Data for review »
• • • •
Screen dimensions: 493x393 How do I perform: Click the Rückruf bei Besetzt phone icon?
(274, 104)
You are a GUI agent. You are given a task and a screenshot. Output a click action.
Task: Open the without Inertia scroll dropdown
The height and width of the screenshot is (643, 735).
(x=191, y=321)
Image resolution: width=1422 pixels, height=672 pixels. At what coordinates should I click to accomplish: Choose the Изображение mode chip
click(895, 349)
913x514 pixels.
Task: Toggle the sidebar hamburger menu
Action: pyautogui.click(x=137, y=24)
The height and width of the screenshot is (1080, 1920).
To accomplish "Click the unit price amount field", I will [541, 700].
• • • •
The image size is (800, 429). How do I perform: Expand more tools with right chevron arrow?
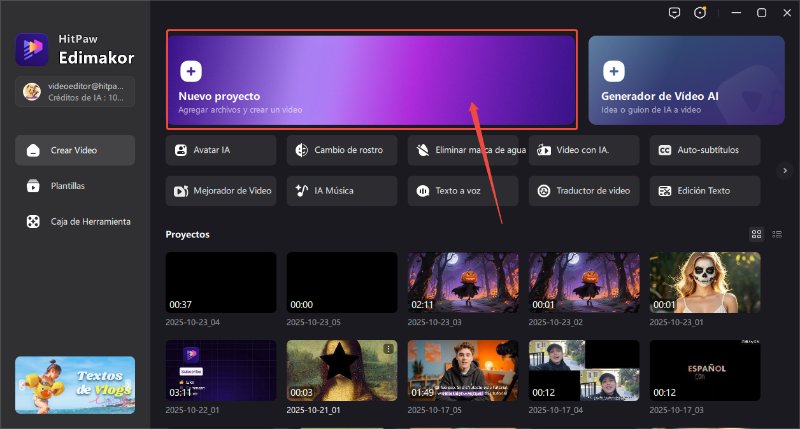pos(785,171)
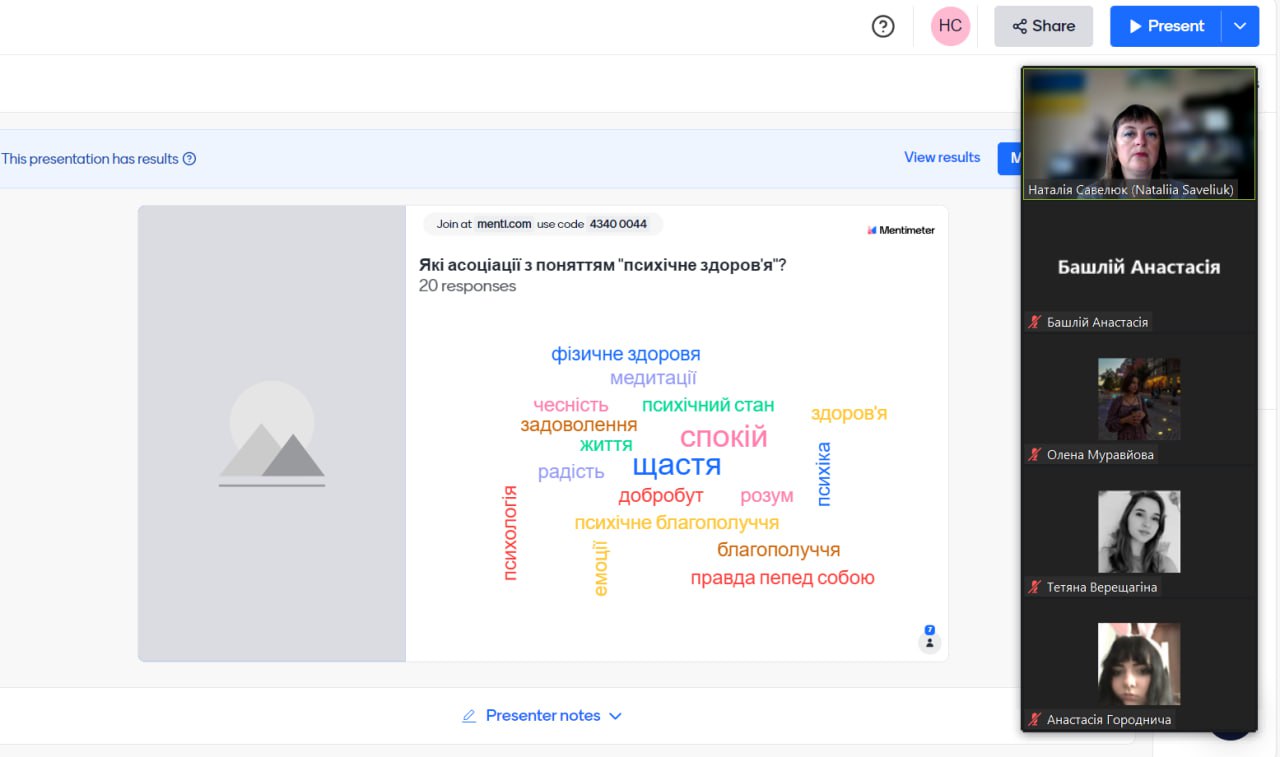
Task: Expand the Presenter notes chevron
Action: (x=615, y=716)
• • • •
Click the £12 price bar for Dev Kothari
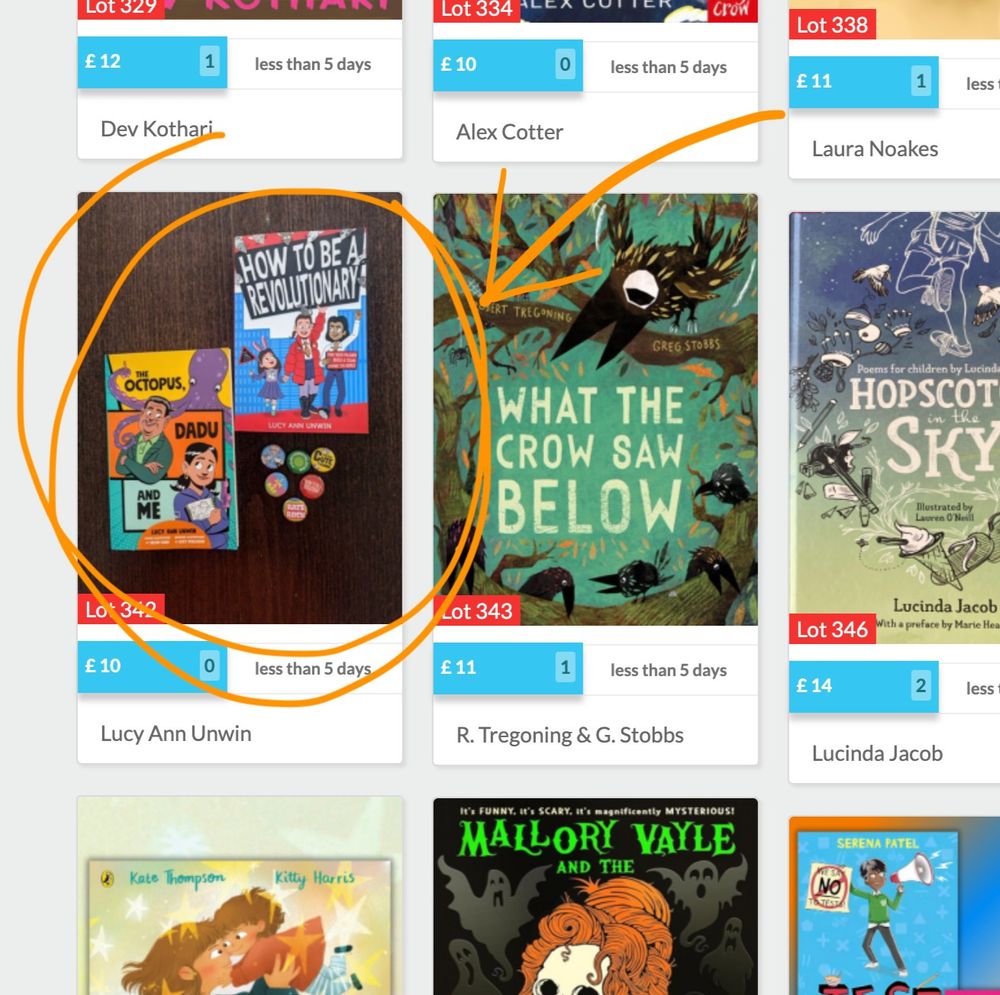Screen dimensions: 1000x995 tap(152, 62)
• • • •
Task to complete »
The range runs from the line above containing "Image resolution: width=1422" to the line containing "The height and width of the screenshot is (1080, 1920).", inclusive. Restate those lines word for word and no others.

Task solution »
Image resolution: width=1422 pixels, height=672 pixels. At what coordinates should I click to accomplish: Choose the Изображение mode chip
click(895, 349)
913x514 pixels.
Task: Toggle the sidebar hamburger menu
Action: pyautogui.click(x=137, y=24)
The height and width of the screenshot is (1080, 1920).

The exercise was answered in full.